Ora, vogliamo ben sperare che sia bassissima la percentuale delle istanze per le quali il “verdetto emanato”, sempre dal “bancario” di turno, sarà “istanza non idonea”“istanza non accettata”“istanza sospesa” o, peggio, “istanza non ammessa per superamento del plafond”, nonostante la Garanzia dello Stato per importi fino ad € 25.000 sia fissata al 100% e con tassi d’interesse prossimo allo zero. Nel frattempo, il tempo passa….e gli imprenditori attendono. Fiduciosi? Il dubbio che lo siano ci assale. Disperati? Esasperati? Qui abbiamo una quasi certezza. Non si può vivere ancora in un mondo smart con la elefantiaca lentezza dei tempi di Napoleone, autore primigenìo della “burocrazia” come strumento di gestione e amministrazione della cosa pubblica. La domanda è tanto istintiva, quanto addirittura ìlare: se la modulistica è stata emanata dagli organi istituzionali superiori, perché le banche fanno “orecchio da mercante” e vessano gli imprenditori?
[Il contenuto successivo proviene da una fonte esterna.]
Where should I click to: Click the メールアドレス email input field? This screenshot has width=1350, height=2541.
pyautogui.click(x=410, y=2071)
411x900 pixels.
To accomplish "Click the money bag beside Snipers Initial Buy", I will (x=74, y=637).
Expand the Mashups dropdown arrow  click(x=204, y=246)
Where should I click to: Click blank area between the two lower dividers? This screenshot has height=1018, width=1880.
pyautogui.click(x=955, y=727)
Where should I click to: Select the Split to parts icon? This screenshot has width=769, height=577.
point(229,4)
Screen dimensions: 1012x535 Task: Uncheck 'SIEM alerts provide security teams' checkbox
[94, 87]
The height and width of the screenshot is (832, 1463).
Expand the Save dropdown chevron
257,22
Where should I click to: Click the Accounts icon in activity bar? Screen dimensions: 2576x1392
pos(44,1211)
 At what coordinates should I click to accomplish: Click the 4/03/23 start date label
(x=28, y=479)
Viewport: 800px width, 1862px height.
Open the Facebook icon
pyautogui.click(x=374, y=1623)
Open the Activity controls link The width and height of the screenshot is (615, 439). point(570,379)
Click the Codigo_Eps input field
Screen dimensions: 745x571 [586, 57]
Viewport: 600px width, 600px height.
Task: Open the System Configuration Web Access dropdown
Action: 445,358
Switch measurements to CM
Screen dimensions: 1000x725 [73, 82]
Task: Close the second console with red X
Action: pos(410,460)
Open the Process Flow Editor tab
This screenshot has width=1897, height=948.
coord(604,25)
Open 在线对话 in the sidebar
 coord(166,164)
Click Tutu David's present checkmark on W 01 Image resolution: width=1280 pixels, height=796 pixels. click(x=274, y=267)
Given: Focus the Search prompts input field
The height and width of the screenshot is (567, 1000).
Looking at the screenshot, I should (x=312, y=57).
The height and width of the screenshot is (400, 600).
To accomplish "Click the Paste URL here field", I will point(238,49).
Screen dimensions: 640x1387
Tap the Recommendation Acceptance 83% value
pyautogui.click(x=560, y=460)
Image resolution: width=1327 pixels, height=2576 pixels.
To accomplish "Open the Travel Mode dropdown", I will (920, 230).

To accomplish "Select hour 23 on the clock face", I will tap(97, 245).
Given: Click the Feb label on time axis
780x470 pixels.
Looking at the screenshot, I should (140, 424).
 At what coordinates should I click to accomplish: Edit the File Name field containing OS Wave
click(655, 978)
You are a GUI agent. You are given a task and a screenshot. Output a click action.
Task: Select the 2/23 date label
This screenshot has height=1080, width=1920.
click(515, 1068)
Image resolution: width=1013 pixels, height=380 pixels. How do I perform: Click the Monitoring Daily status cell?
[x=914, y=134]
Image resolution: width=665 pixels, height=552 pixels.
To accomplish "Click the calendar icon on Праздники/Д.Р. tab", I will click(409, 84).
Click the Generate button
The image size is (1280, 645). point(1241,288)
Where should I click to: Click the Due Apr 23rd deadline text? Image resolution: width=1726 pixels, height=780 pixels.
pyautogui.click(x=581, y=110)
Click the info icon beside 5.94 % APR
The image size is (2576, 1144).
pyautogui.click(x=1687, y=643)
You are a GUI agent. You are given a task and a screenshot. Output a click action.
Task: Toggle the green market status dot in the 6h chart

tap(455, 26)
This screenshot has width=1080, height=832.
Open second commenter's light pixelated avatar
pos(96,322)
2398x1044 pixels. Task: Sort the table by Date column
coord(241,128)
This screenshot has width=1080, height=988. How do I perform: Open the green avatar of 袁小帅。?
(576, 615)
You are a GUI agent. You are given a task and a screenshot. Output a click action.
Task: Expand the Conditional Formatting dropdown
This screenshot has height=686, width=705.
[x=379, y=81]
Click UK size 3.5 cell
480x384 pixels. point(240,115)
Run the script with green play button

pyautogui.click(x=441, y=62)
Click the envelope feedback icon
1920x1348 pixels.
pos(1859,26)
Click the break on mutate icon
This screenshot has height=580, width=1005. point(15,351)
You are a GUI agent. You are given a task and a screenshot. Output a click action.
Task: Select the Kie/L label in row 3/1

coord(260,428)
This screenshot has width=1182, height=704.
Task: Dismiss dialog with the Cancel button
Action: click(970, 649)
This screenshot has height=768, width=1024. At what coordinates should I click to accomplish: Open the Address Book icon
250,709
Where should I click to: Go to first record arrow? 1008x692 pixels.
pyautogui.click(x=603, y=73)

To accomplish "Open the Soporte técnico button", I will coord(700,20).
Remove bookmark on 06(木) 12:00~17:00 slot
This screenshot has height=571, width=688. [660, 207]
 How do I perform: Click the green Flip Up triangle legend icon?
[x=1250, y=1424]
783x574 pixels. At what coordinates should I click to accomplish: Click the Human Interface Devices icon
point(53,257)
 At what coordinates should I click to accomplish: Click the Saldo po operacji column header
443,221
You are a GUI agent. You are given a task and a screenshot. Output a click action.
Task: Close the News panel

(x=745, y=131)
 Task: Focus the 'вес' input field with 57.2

Ci sentiamo di concludere affermando che, quantunque la nostra classe politica voglia sforzarsi nel produrre norme di rapida applicabilità, non riuscirà nell’intento fino a quando il sistema bancario resterà legato ai formalismi, ai cavilli burocratici e lontano anni luce dalla tanto acclarata dematerializzazione.